The Tom Hanks role Morgan Freeman wished he’d played: “Any of us would have jumped at it”

Throughout their careers, Morgan Freeman and Tom Hanks have become synonymous with playing good, kind-hearted characters who audiences love. Simply put, Freeman is the sagely voice of heft, while Hanks is the dependable everyman supreme.

Having said that, both men have dabbled with crossing over to the dark side in their careers, and though it may shock you, Freeman is the one who has danced with the devil on a far more regular basis. Admittedly, despite playing villains in more than ten films, including not one but two contract killers, few of them were good movies, so they didn’t make much of an impression on his career when weighed alongside classics like The Shawshank Redemption, Se7en, or the Dark Knight Trilogy.

In truth, Freeman’s best villainous turn came in one of his first breakthrough big-screen roles: 1987’s Street Smart, in which he played a ruthless pimp.

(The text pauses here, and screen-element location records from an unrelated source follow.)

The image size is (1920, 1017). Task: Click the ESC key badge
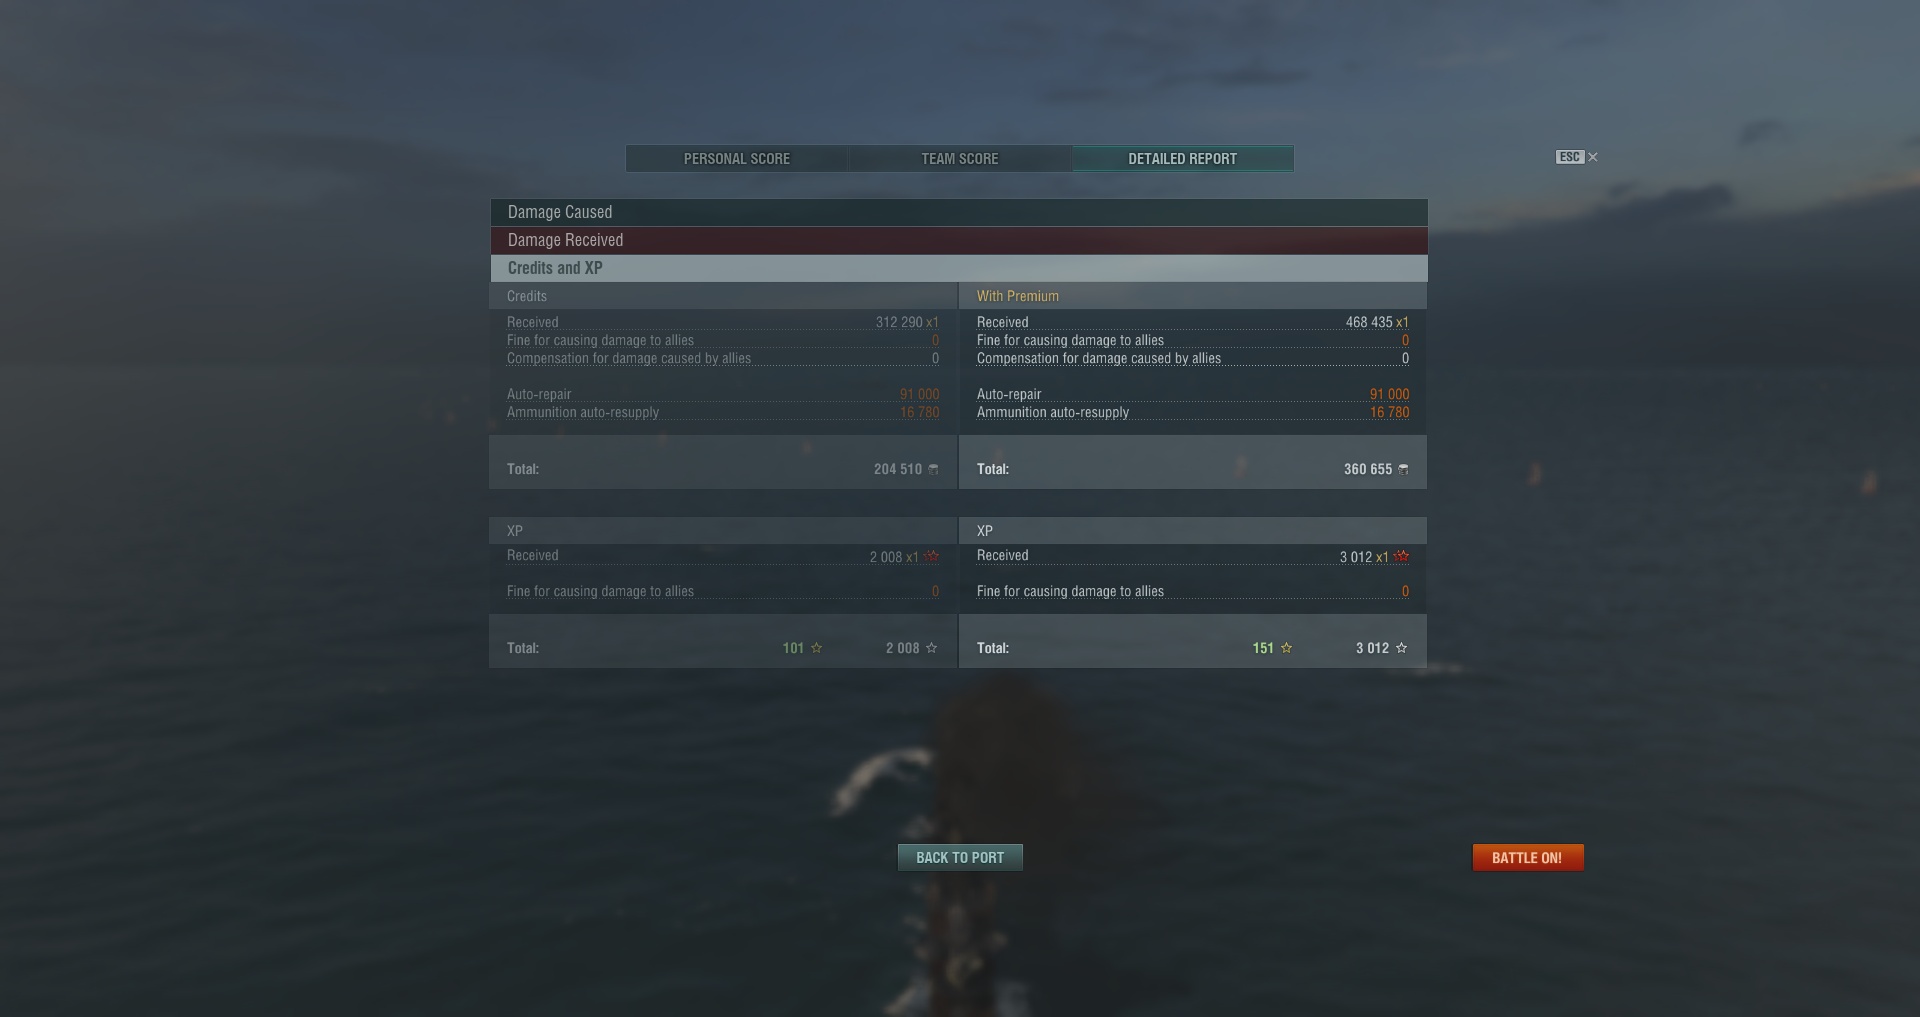(x=1570, y=157)
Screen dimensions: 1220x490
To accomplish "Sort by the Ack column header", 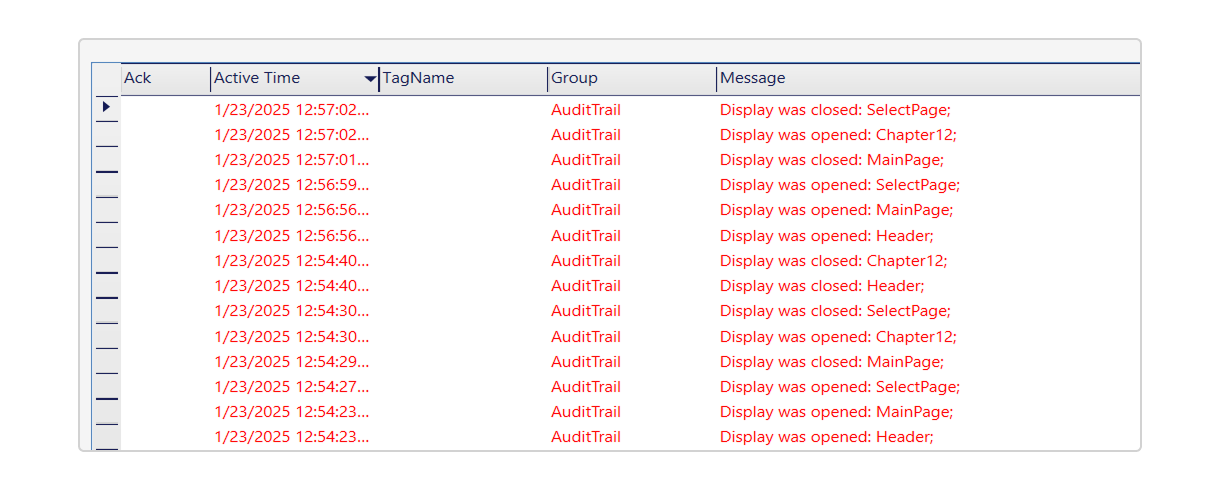I will pos(166,78).
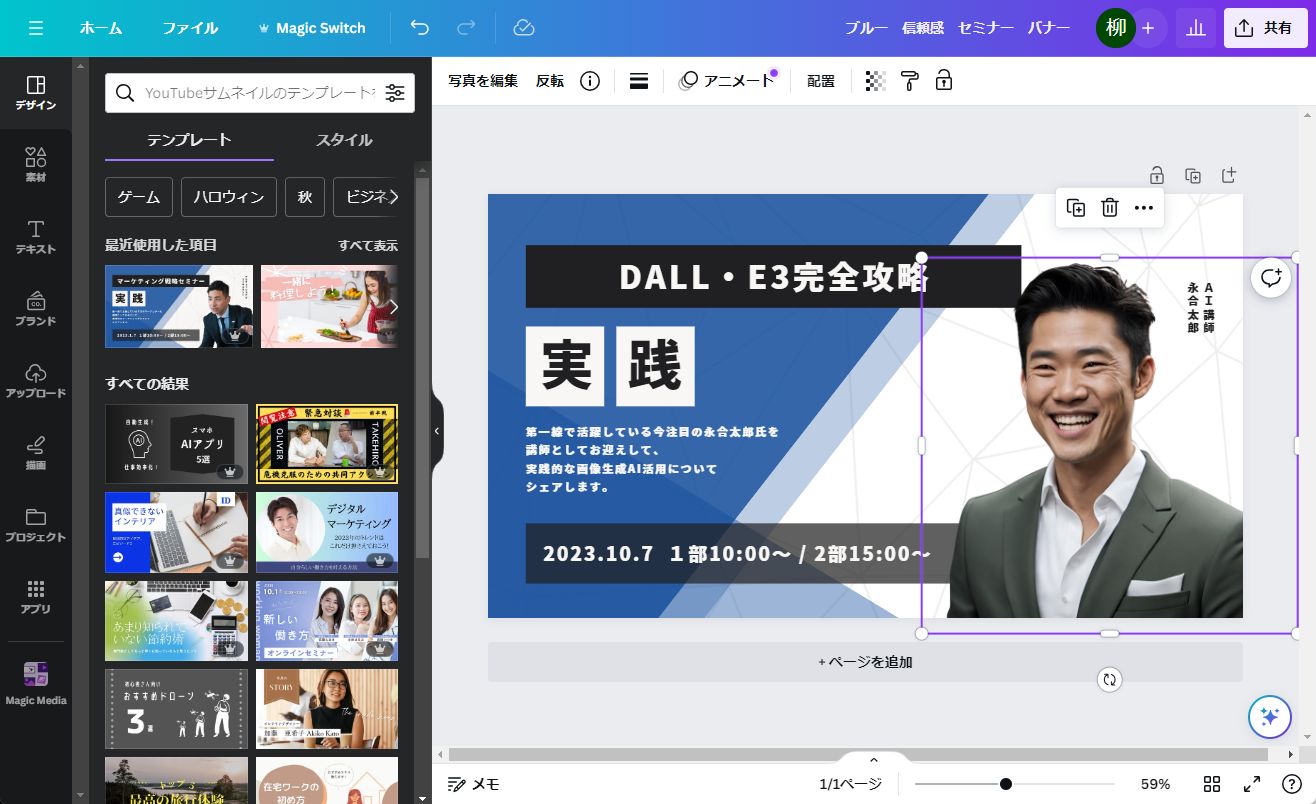Switch to the スタイル tab

point(344,140)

It’s the kind of unsavoury, exploitative character he’s never played again, although his ageing hitman in Nurse Betty and merciless leader of an ancient cabal of bullet-bending assassins in Wanted were pretty good efforts at embracing his dark side again.

Unfortunately, one of Freeman’s worst attempts at showing audiences he could be a despicable son of a bitch came in 2003’s Dreamcatcher, a truly batshit Stephen King adaptation. It featured three foot-long alien worms bursting out of men on the toilet, yet somehow managed to make Freeman’s insanely bushy eyebrows the weirdest aspect of its astonishingly misguided 134-minute runtime.

To his credit, he found something to like about playing Colonel Abraham Curtis, and he seemed to like, or, at least, successfully lied about liking, the movie. “He’s gotten very messianic about a mission he’s been entrusted with,” Freeman told MovieWeb about Curtis. “It’s one of these great, huge effects movies, and yet the characters are still a lot of fun. That’s good. That’s good filmmaking because you’re not depending on the effects to ‘make’ the movie.” Hey, whatever you say, Morgan. 

Fascinatingly, though, despite his claims that he enjoyed starring in Dreamcatcher, the actor admitted that he was ever-so-slightly jealous of a role his old Bonfire of the Vanities co-star Hanks played only a year earlier. As of 2002, Hanks had never played a villain, so cinephiles were astonished when he was cast as mob hitman Michael Sullivan in Sam Mendes’ Depression-era gangster flick, Road to Perdition. Since that film, Hanks has added another couple of villains to his arsenal (namely in The Ladykillers and Elvis), but Sullivan was his first attempt at proving he had cinematic darkness within him.

Ultimately, the character proved to be more of an antihero than an outright villain, but the shocking image of Hanks gunning people down in cold blood was enough to shake most audiences to their core. Of course, it helped that Road to Perdition was an excellent movie that boasted Paul Newman’s last live-action screen performance, but Hanks more than held his own, convincingly removing everything audiences usually associated with him to create a hollow, haunted character.

For Freeman, Hanks’ performance as the gun-toting Sullivan was a revelation, and he’d have loved to have been able to take a crack at it himself. “He was just brilliant,” the impressed star gushed, “Any of us would have jumped at it. Anybody”. Then, with a nod of the head, he added, “When a script like that comes along, there’s no question you want to do it”.